Join Ival and Niv from A21 Labs as they challenge the status quo in Rag (Retrieve, Answer, Generate) evaluation, revealing the limitations of existing benchmarks and proposing innovative solutions to overcome these challenges.

  • 1. RAG (Retriever-Reader) models are commonly used, but current evaluation methods have limitations.
  • 2. Many benchmarks consist of local questions with local answers, assuming the answer can be found in a specific chunk of data.
  • 3. These benchmarks often feature manufactured and unrealistic questions that don't reflect real-world data.
  • 4. Benchmarks usually focus on either retrieval or generation, neglecting critical aspects like chunking and parsing.
  • 5. Real-world data is messy, varying between sources, making it difficult to generalize RAG system performance.
  • 6. A vicious cycle occurs when developers build RAG systems for flawed benchmarks, leading to high scores but poor user experience.
  • 7. The primary issue lies in the disconnect between benchmark questions and real-world data.
  • 8. To address this, it's essential to create more holistic and representative benchmarks for RAG evaluation.
  • 9. Financial or regulatory documents like SEC filings often require aggregative questions that standard RAG systems struggle with.

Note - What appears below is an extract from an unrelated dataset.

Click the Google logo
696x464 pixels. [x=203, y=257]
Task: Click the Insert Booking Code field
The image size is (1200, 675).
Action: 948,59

  • 10. A corpus of 22 historical FIFA World Cup pages from Wikipedia was created to study the performance of RAG systems on complex, non-local questions.
  • 11. Common RAG pipelines perform poorly, as they only answer 5% to 11% of the questions correctly.

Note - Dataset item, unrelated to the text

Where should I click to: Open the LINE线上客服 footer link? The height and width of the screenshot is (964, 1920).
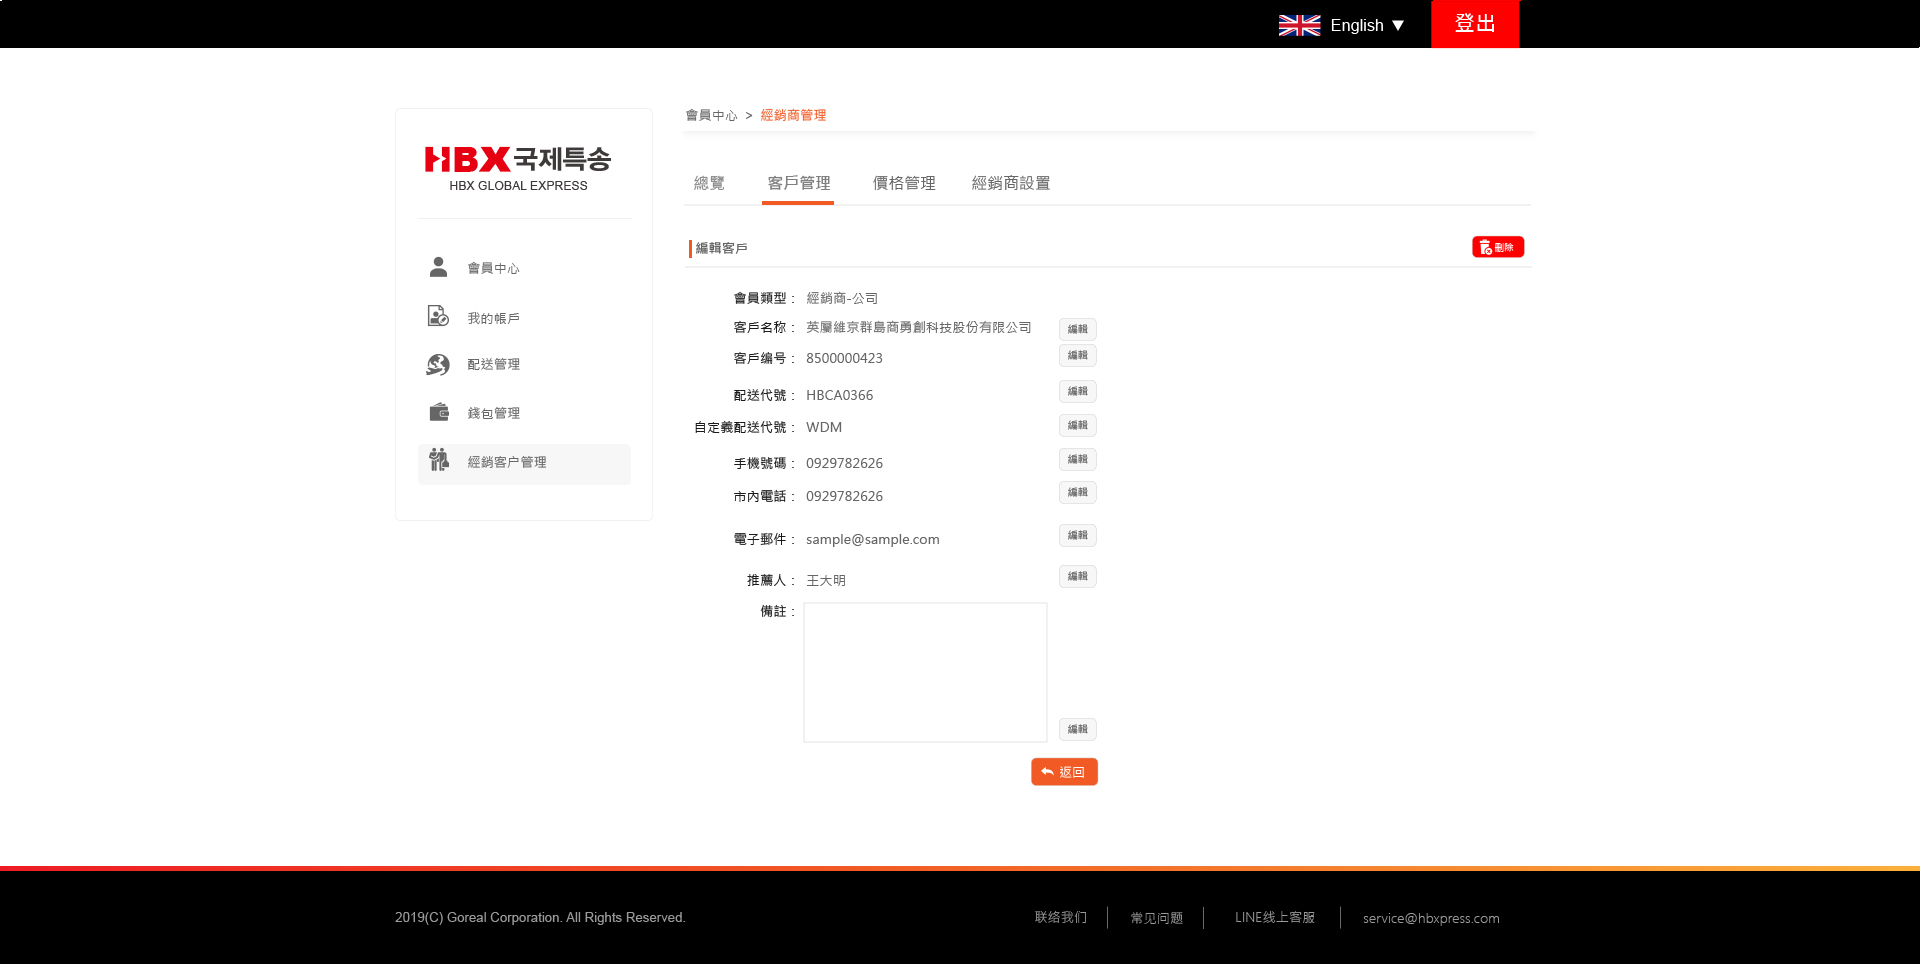click(1274, 917)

  • 12. The solution involves converting unstructured data into a structured form and then querying it directly for specific question types (e.g., counting or calculation-based).
  • 13. The ingestor phase clusters documents, identifies schemas, populates them according to each document, and uploads the results into an SQL database.
  • 14. At inference time, the system identifies the schema relevant to the query and executes a standard text-to-SQL query over the data.
  • 15. This approach is not a one-size-fits-all solution, as not every corpus or query can be transformed into a relational database.
  • 16. Many corpora aren't homogeneous in terms of attributes, making schema creation challenging.
  • 17. Normalization issues arise during ingestion and inference, and handling ambiguity is another challenge.
  • 18. The system needs to balance complexity, granularity, and compute investment during ingestion.
  • 19. Text-to-SQL conversion becomes complex when schemas are intricate.
  • 20. RAG systems aren't one-size-fits-all solutions; they must be tailored for specific clients.
  • 21. Existing benchmarks don't capture many real-world use cases.
  • 22. To tackle the problems, it might be necessary to go beyond standard RAG approaches in certain settings.
  • 23. A21 Labs has a YAP podcast episode discussing structured RAG and the challenges of RAG evaluation.
  • 24. Realistic benchmarks and understanding specific use cases are crucial for improving RAG system evaluations.

Source: AI Engineer via YouTube

❓ What do you think? What are your thoughts on the ideas shared in this video? Feel free to share your thoughts in the comments!